Czwartkowa sesja na GPW niemal od początku nie przebiegała po myśli kupujących. Ponure otwarcie handlu w Europie było do przewidzenia po tym, jak zachowały się giełdy w Stanach Zjednoczonych i Azji. Co jednak ciekawe, nie wszystkie parkiety na Starym Kontynencie zaczęły dzień od przeceny. Dla przykładu niemiecki DAX z rana zwyżkował nawet o ponad 0,5 proc. Jak się jednak szybko okazało, była to pułapka dla popytu. WIG20 w kolejnych godzinach sesji stopniowo poruszał się na południe przy niewielkim zainteresowaniu handlem. Jeszcze przed końcem pierwszej połowy dnia indeks dużych spółek tracił około 0,5 proc. Wówczas nastąpiło pogorszenie nastrojów także w Europie, a do indeksów świecących na czerwono dołączył DAX. Również finał dnia należał do sprzedających. Podaż, wykorzystując płytki poziom handlu, sprowadziła WIG20 do 2133 pkt, co oznaczało spadek o ponad 2 proc. Na samym końcu obroty skokowo zwiększyły się. W gronie dużych przedsiębiorstw najsłabiej wypadło LPP. Kurs odzieżowej firmy spadł o ponad 8 proc. Nad kreską finiszowały jedynie PKN Orlen i Lotos.
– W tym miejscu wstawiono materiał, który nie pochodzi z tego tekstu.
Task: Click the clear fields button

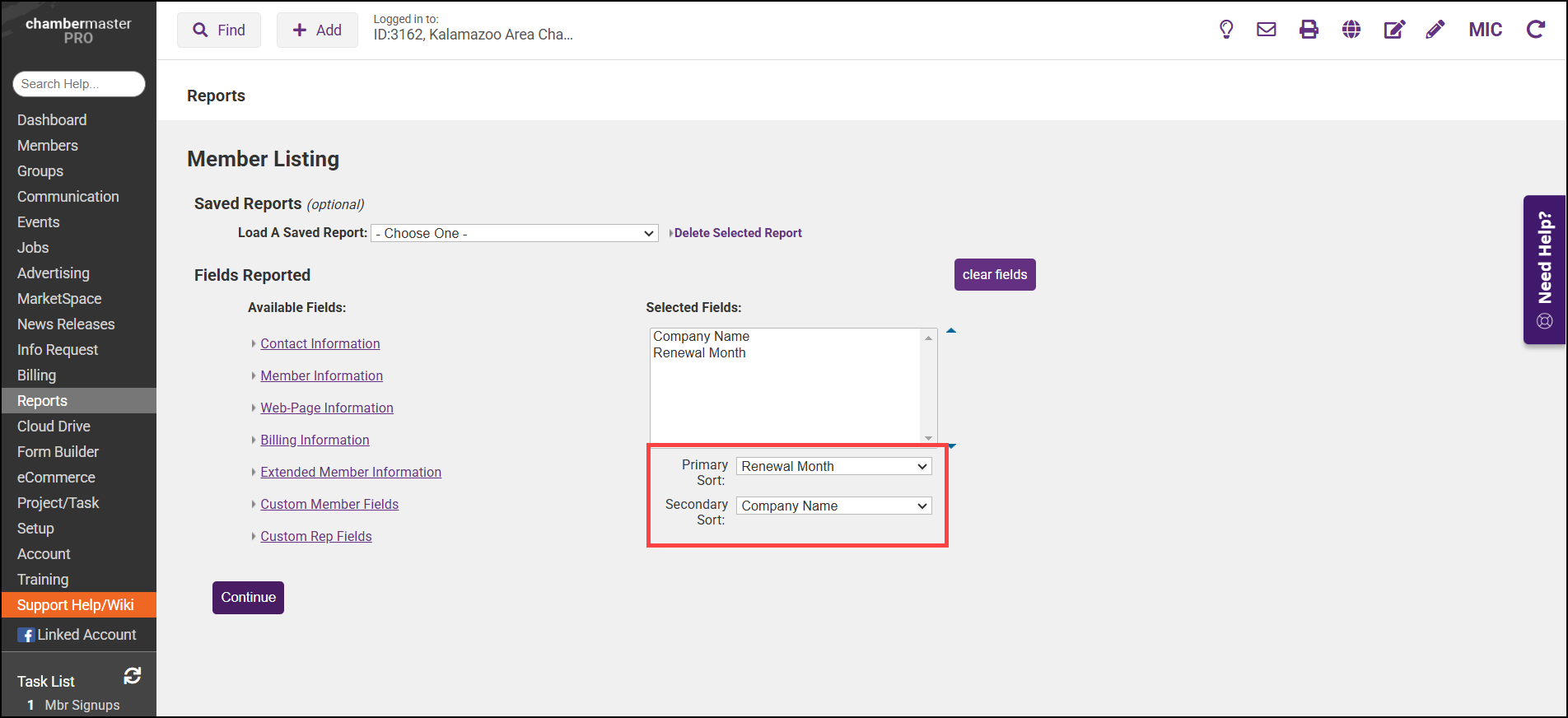Action: tap(994, 275)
Przypomnijmy, że we wtorek inwestorzy rzucali się na akcje, waluty rynków wschodzących i ich obligacje, wierząc w postępy w rozmowach o zawieszeniu broni między Ukrainą i Rosją. Środa była dniem otrzeźwienia, a w czwartek znów obserwowaliśmy ucieczkę od bardziej ryzykownych aktywów w stronę np. dolara czy złota. Wygląda na to, że w przypadku WIG20 mamy do czynienia z początkiem korekty zwyżkowej fali, która nabrała sił w połowie marca. W piątek możemy mieć do czynienia z próbą sforsowania przed podaż poziomu 2100 pkt.

Foto: GG Parkiet

Warto zauważyć, że na krajowym rynku inwestorzy wyprzedawali głównie walory dużych spółek. mWIG40 stracił jedynie 0,36 proc., sWIG80 zaś zdołał nawet nieco poprawić notowania.